At times on Sunday, it almost felt like Trump was running a campaign against the man whom he has defined himself against, his predecessor in the Oval Office, Barack Obama.
The 44th president is making the most direct assault on Trump yet attempted by any prominent Democrat. Ten years to the day after he delivered his soaring victory speech in Grant Park, Chicago, Obama doubled down on hope, painting it as the antidote to what he said were the dark impulses exemplified by his successor, and warned America was at a crossroads.

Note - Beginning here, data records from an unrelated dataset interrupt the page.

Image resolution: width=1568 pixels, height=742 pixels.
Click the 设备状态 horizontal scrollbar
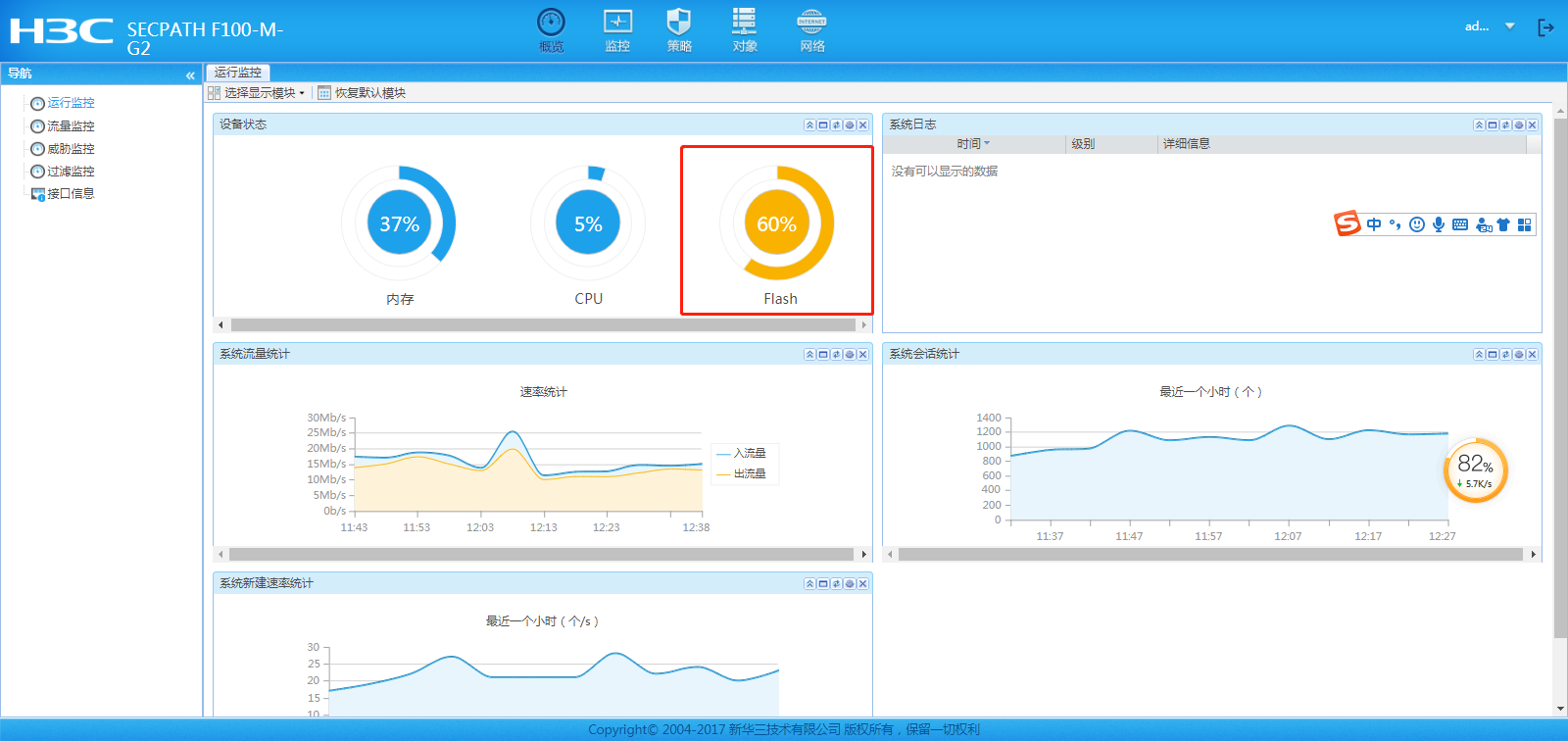tap(543, 324)
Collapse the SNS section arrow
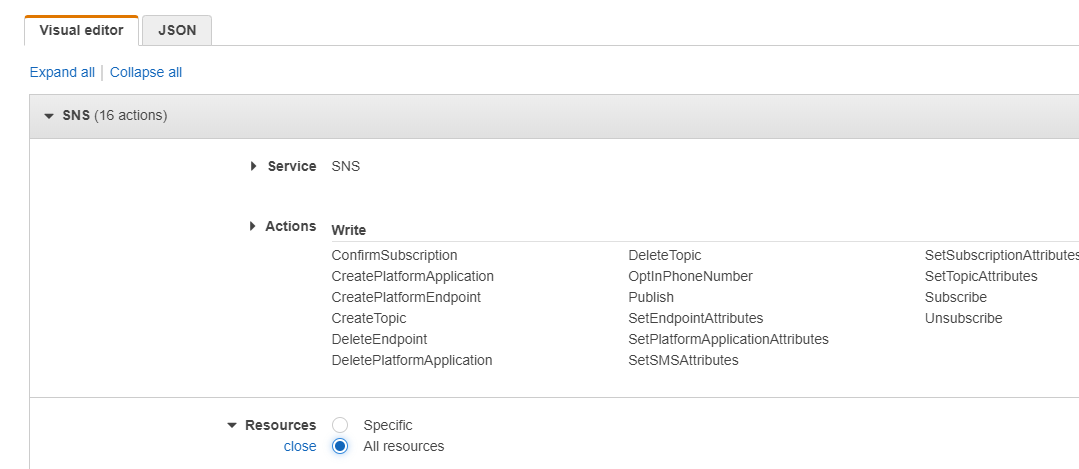This screenshot has width=1079, height=469. tap(49, 116)
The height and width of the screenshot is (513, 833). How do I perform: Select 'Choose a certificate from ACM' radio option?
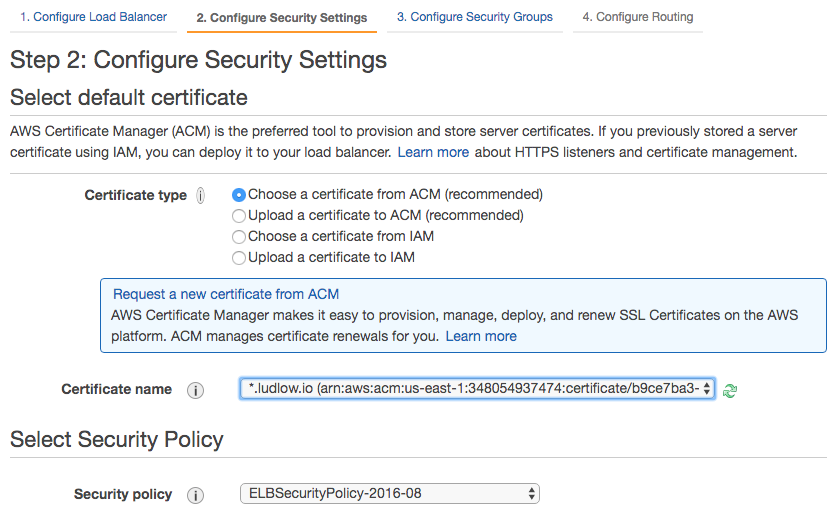coord(239,195)
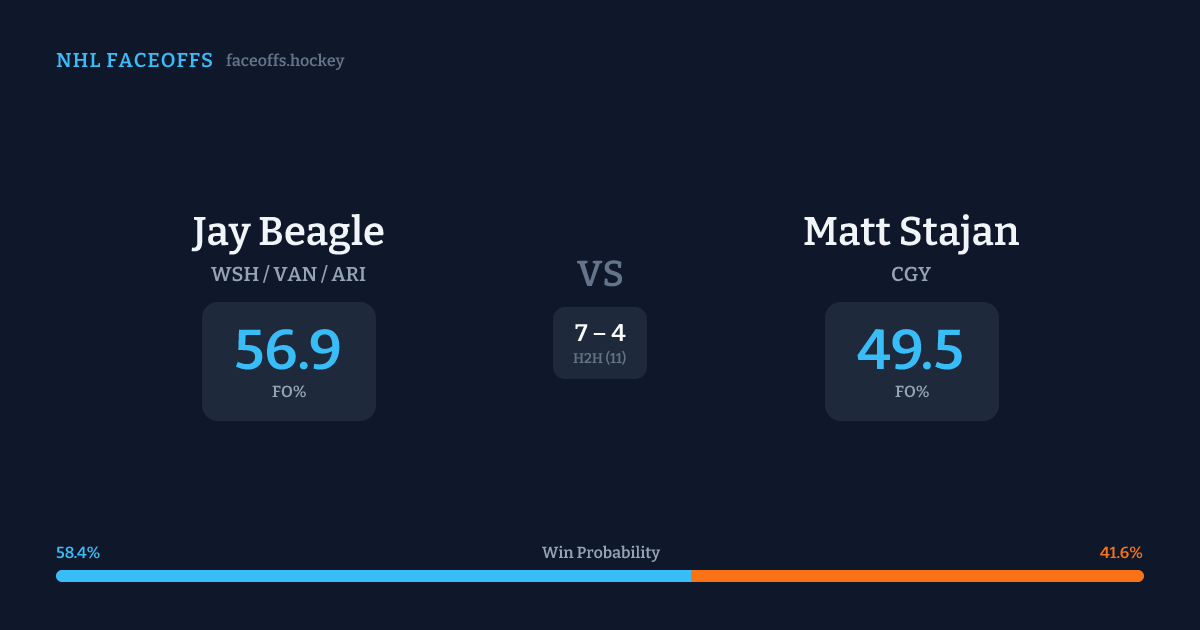The image size is (1200, 630).
Task: Click the FO% label under 49.5
Action: 911,392
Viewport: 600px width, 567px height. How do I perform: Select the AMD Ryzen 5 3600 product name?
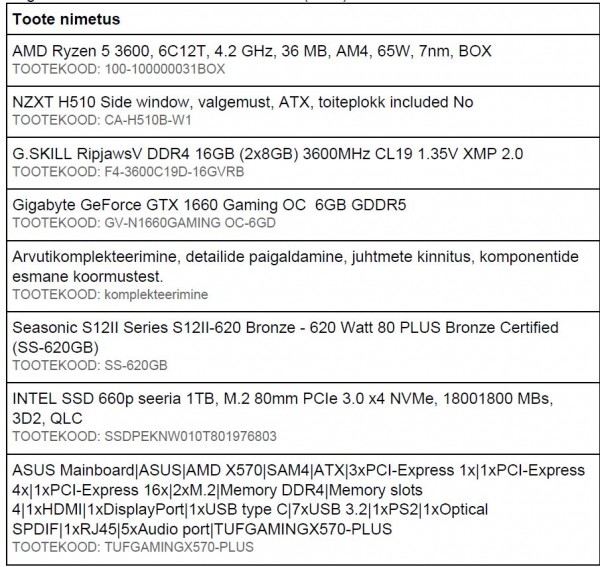click(252, 51)
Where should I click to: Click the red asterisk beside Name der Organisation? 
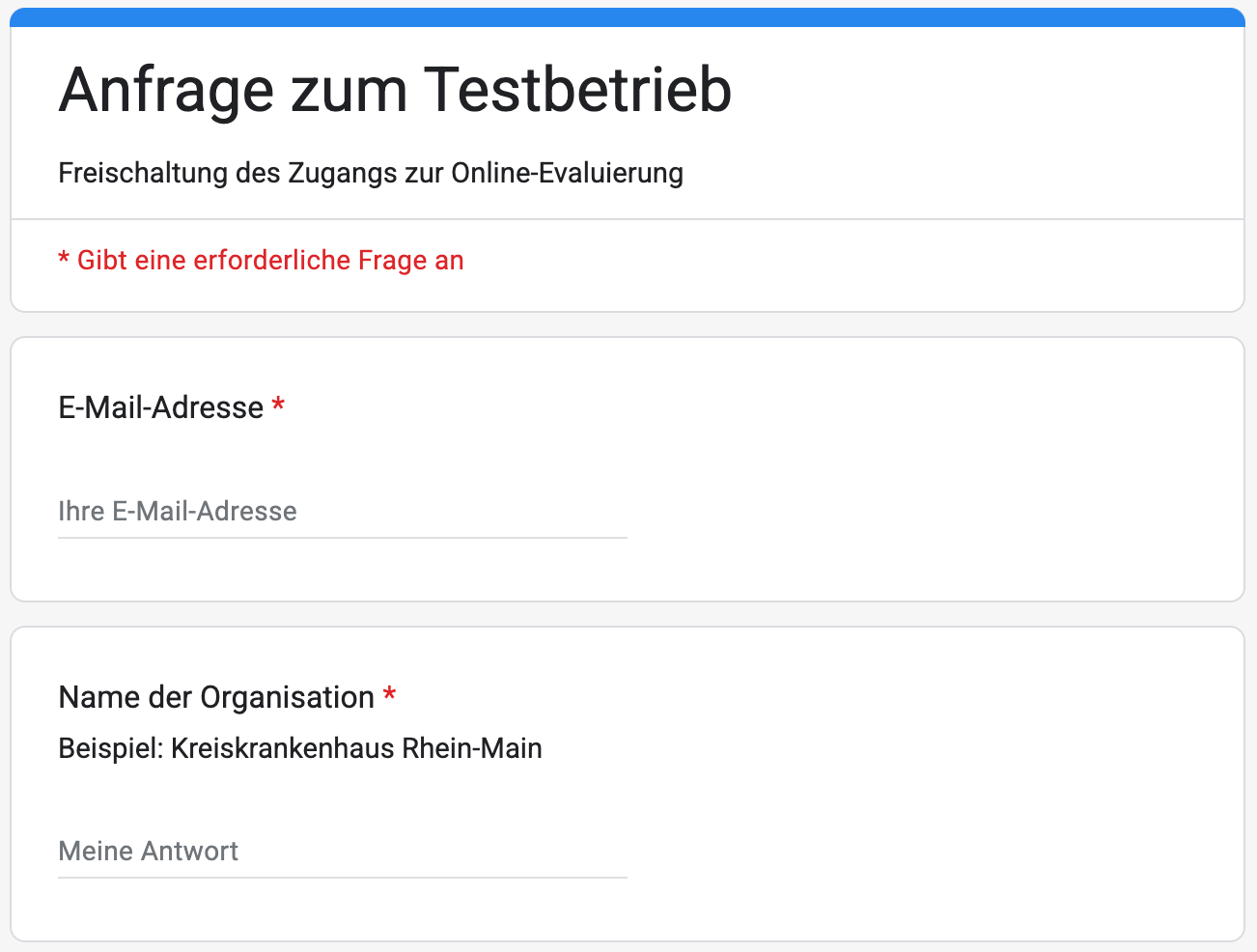coord(389,695)
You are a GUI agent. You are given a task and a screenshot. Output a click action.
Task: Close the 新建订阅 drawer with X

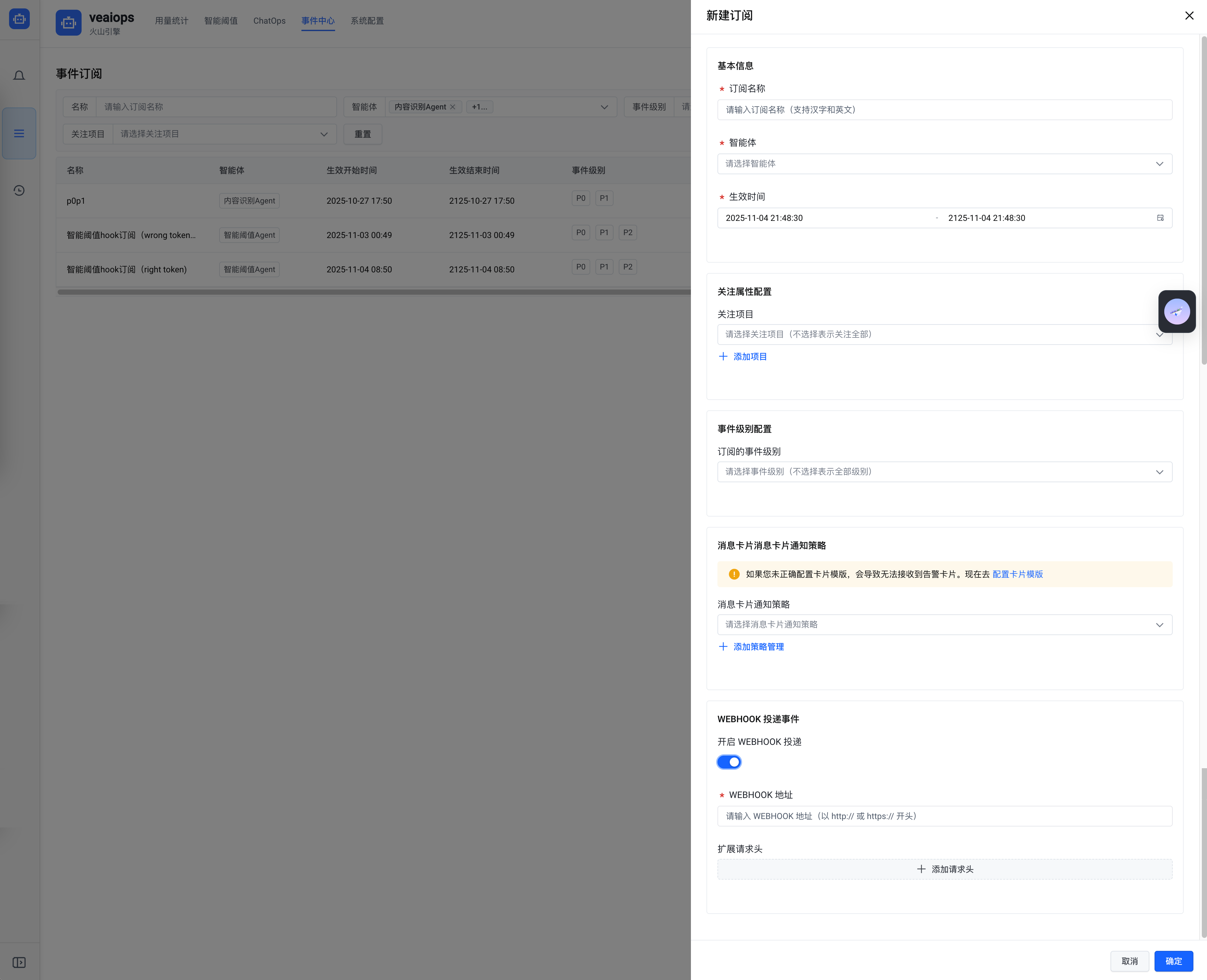tap(1189, 16)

"In the closing weeks of this election, we've seen repeated attempts to divide us with rhetoric, to try to turn us on one another," Obama said in Gary, Indiana, revisiting, a city familiar from his 2008 campaign.
"The good news is, Indiana, when you vote, you can reject that kind of politics," he said. "When you vote you can be a check on bad behavior. When you vote you can choose hope over fear."
Tuesday's election represents another clash between Trump's capacity to subvert political norms and the weight of history and electoral logic.
Omens look poor for Republicans, since Trump's approval rating sits between 40% and 45% in most polls and history suggests that first-term presidents who are that unpopular typically lead their parties to heavy losses.
Democrats are increasingly confident they can recapture the House of Representatives for the first time in eight years and are banking on a backlash against the President from voters who stayed home in 2016. Their path to power lies through more diverse, suburban and affluent districts where Trump's cultural warfare plays poorly.
But Trump's ironclad loyalty from a political base that sees him as a hero and a guardian of traditional, largely white, working-class life means that Republicans are strong favorites to keep the Senate, as vulnerable Democrats fight for political life in states where Trump won big two years ago like Indiana, Missouri, North Dakota and Montana.
Cultural and racial turmoil is also raging in several high-stakes gubernatorial races that, on a good night for Democrats, could produce the nation's first African American female governor, Stacey Abrams in Georgia, and Florida's first black chief executive in Andrew Gillum. In Wisconsin, an often liberal-leaning state that Trump crows about winning in 2016, a national political figure, Republican Gov. Scott Walker is facing yet another uphill battle to retain power.